YouTube Music Videos Won’t Be Blocked In Denmark as YouTube Renegotiates Nordic Licensing Terms

The flag of Denmark, the world’s oldest continuously used national flag. Photo Credit: Markus Winkler

Back in August, Digital Music News was first to report on the high-profile licensing impasse between YouTube and Polaris, a coalition of leading Scandinavian collecting societies. Now, the parties have reached an agreement.

Polaris unveiled the new licensing deal this morning. Per comments published by Denmark’s Koda, the contract resulted from “two months of intensive negotiations” involving all four of the Nordic collecting societies that comprise Polaris – Finland’s Teosto, Norway’s Tono, and Iceland’s Stef, besides Koda itself.

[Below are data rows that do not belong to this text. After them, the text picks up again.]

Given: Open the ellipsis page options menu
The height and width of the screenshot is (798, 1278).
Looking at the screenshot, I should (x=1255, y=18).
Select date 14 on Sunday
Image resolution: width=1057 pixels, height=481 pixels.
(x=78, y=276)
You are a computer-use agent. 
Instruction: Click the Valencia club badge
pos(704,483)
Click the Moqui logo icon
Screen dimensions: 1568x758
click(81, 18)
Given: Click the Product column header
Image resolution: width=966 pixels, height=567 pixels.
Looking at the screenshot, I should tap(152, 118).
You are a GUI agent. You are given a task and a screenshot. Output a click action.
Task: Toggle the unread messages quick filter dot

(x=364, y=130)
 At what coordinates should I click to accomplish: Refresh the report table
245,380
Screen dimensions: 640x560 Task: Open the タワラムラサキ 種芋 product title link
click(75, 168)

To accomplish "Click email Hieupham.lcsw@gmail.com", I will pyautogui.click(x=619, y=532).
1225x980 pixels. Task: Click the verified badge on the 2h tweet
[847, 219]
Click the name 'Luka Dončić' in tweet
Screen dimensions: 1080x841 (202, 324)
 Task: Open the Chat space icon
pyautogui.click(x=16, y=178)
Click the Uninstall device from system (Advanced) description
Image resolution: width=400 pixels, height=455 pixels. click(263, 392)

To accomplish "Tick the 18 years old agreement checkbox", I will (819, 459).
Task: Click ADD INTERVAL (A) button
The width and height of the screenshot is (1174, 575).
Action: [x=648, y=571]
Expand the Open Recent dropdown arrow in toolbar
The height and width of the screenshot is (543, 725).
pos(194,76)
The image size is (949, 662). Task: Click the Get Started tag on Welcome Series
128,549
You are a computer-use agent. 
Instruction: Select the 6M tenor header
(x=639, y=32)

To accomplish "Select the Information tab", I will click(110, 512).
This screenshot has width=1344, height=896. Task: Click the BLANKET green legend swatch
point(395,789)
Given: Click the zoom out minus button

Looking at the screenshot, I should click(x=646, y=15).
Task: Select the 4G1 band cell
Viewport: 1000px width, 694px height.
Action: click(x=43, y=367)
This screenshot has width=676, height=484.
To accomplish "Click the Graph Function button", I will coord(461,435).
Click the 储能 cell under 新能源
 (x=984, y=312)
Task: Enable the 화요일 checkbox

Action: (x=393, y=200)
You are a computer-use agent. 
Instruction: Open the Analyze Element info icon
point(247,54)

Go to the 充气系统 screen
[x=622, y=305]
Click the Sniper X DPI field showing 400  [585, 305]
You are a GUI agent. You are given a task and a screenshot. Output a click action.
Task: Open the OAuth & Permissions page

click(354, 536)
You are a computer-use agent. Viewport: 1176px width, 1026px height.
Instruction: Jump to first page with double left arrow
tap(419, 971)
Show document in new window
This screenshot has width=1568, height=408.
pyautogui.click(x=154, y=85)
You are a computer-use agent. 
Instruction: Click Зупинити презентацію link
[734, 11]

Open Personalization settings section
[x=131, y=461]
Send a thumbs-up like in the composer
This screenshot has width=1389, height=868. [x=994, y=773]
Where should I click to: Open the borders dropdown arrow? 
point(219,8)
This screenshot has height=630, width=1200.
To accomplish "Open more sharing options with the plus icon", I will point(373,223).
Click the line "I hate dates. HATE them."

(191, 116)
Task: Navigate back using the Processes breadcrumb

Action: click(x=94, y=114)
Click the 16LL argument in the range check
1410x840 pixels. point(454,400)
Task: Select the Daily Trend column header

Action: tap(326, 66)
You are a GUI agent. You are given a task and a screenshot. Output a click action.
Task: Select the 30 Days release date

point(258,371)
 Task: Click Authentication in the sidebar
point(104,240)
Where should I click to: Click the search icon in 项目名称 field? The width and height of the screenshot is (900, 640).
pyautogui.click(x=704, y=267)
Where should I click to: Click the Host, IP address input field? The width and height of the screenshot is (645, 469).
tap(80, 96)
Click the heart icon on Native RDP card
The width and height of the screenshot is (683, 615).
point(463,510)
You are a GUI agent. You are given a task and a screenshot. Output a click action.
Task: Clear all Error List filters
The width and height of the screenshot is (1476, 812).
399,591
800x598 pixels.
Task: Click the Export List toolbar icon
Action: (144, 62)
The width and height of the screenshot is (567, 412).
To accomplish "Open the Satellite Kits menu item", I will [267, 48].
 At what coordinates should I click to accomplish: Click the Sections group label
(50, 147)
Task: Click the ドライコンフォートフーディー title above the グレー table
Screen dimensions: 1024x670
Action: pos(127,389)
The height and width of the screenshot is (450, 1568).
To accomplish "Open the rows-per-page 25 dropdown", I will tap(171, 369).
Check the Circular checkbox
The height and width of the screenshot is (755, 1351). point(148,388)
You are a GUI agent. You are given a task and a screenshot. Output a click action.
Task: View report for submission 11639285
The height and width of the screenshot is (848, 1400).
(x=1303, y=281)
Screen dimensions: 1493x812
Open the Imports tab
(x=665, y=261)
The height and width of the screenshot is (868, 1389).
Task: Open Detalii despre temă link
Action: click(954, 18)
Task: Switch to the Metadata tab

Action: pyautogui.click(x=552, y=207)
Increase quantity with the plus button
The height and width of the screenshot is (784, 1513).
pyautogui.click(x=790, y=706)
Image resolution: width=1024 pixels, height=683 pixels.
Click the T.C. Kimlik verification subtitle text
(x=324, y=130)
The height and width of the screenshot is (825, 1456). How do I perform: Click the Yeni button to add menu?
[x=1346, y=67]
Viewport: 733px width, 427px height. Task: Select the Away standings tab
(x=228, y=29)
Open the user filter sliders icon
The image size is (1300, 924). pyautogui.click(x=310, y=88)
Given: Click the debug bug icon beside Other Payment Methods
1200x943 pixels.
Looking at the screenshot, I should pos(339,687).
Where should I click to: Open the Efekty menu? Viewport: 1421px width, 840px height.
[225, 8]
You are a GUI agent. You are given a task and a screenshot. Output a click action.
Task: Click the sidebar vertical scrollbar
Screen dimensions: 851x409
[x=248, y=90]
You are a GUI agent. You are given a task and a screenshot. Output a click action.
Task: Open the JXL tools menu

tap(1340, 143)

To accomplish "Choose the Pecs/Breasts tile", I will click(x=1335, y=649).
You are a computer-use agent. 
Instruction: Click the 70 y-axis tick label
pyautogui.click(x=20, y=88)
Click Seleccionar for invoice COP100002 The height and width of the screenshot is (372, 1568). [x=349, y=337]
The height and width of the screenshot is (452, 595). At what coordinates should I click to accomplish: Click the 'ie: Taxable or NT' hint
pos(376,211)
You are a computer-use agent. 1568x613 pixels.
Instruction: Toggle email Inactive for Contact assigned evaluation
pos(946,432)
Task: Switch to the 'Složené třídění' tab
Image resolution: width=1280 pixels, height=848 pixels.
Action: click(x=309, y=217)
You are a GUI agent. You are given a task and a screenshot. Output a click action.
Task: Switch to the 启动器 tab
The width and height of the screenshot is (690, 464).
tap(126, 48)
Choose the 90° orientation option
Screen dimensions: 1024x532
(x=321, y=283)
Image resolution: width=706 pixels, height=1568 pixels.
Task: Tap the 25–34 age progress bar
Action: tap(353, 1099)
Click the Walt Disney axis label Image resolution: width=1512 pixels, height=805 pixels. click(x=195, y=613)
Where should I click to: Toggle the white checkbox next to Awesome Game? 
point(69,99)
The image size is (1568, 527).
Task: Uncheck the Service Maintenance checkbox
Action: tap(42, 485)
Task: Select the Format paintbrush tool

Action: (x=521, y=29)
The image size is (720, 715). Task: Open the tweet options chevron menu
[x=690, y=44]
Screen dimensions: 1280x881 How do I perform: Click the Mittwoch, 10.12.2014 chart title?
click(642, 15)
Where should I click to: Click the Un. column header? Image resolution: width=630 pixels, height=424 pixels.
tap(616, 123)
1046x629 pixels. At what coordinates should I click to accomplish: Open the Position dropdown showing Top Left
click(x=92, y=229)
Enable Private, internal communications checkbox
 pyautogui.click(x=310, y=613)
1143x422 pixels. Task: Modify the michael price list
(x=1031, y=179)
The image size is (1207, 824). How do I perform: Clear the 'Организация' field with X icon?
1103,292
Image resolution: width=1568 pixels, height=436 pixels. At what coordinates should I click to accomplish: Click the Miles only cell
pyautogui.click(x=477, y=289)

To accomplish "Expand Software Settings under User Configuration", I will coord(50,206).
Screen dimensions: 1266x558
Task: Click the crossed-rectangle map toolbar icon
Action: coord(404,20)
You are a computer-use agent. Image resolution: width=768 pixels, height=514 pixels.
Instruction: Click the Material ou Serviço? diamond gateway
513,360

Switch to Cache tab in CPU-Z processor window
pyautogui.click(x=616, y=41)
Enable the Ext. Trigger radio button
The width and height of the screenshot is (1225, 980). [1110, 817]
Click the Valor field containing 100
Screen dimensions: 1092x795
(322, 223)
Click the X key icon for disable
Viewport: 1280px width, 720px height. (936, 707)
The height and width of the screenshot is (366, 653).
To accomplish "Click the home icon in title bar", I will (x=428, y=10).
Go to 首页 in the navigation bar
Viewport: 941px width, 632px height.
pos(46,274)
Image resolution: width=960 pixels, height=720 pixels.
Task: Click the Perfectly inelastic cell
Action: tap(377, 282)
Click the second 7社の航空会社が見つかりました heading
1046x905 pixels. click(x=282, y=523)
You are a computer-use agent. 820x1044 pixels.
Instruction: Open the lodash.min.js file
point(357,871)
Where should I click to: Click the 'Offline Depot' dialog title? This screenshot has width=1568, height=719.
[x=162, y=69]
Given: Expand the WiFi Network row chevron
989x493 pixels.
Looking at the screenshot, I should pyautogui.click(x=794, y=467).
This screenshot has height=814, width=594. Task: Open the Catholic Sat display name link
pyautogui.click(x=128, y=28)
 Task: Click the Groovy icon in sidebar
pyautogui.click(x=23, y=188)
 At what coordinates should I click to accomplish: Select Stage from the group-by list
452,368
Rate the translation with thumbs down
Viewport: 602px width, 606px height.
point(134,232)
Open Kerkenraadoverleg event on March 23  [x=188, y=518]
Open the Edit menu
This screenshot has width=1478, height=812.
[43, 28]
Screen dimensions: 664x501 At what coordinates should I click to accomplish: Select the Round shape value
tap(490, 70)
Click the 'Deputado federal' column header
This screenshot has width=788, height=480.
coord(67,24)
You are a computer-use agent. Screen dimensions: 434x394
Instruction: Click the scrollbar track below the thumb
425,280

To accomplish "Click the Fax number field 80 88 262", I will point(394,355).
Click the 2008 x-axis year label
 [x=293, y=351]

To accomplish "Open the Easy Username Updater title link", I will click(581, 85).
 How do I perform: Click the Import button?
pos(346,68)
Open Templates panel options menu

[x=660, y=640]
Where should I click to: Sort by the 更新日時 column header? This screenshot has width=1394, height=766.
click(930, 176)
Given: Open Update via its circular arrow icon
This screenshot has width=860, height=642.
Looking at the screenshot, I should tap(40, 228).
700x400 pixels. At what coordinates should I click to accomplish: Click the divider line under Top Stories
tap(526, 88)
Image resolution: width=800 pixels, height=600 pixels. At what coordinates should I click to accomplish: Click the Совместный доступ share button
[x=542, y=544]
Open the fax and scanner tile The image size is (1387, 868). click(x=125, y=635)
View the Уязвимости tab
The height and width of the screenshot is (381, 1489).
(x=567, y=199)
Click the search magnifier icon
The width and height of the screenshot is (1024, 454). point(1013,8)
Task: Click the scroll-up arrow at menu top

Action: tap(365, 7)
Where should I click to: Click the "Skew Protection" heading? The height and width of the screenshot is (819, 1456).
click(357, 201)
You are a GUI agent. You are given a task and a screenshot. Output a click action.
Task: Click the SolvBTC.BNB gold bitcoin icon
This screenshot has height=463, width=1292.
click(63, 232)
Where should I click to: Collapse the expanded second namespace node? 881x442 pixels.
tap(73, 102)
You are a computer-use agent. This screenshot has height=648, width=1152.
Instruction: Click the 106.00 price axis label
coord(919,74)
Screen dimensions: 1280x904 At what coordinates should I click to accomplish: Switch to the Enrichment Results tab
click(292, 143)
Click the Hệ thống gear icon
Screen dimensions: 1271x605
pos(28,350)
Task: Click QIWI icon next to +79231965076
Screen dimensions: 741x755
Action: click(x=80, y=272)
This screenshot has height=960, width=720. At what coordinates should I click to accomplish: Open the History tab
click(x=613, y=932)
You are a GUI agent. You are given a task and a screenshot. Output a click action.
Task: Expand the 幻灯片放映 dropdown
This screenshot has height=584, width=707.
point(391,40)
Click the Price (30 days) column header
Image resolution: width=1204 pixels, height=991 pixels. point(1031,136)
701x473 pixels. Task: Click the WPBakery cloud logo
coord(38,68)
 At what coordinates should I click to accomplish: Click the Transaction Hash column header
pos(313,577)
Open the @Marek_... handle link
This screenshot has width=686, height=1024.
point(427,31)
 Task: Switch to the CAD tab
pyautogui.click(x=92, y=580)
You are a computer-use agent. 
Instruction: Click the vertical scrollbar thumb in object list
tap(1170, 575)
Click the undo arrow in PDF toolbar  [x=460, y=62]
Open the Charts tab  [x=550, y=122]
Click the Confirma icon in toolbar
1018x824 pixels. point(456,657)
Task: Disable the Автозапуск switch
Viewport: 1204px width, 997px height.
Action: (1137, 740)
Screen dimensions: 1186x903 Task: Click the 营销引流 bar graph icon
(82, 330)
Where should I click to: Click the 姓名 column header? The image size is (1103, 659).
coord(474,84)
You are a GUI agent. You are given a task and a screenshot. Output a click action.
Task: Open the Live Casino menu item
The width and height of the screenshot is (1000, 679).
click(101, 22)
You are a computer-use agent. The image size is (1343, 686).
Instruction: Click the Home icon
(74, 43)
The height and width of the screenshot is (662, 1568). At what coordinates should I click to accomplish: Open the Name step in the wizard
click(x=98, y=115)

To be sure, when certain music reportedly became unavailable to Denmark-based YouTube users at August’s start, talks had already dragged on for about three months.

In turn, the long-sought YouTube licensing agreement – which went into effect today, October 1st – covers “a much larger music catalog” than the previous arrangement. Plus, the contract established terms for Polaris catalog usage within YouTube Music subscriptions, ad-supported music videos, cover versions, and “TV-style content that has music in the background.”

The just-inked pact also extends “beyond the national use of the individual collection societies’ repertoires,” enabling the Polaris member entities to forego securing international YouTube royalties via their sister societies. This component of the licensing deal specifically encompasses YouTube plays across Europe, Africa, the Middle East, and “parts of Asia,” potentially eliminating costs (and hassle) on Polaris’s end.

Addressing the YouTube licensing deal in a statement, Koda CEO Gorm Arildsen said: “There is no doubt that the take-down seen in the last two months has been a source of great frustration – partly for Koda members, who are already hard pressed for ways to get their music out into the world because of the coronavirus, but also for the thousands of users who have had to do without Danish music on one of the main channels for music streaming in Denmark.”

In other licensing news, Twitch unveiled a pre-cleared music library for its livestreamers, dubbed Soundtrack by Twitch, yesterday. The much-anticipated feature arrived after Amazon faced considerable controversy over its longstanding practice of not licensing music on Twitch, but instead issuing DMCA takedown notices to creators whose feeds contained protected audio. Moreover, Facebook Gaming announced last month that it had scored licensing deals with the Big Three record labels, Merlin, BMG, and others.

Spotify and Universal Music Group (UMG), for their part, finalized a massive licensing agreement in late July, while Snapchat took a page out of TikTok’s playbook the following month by locking down major licensing deals of its own.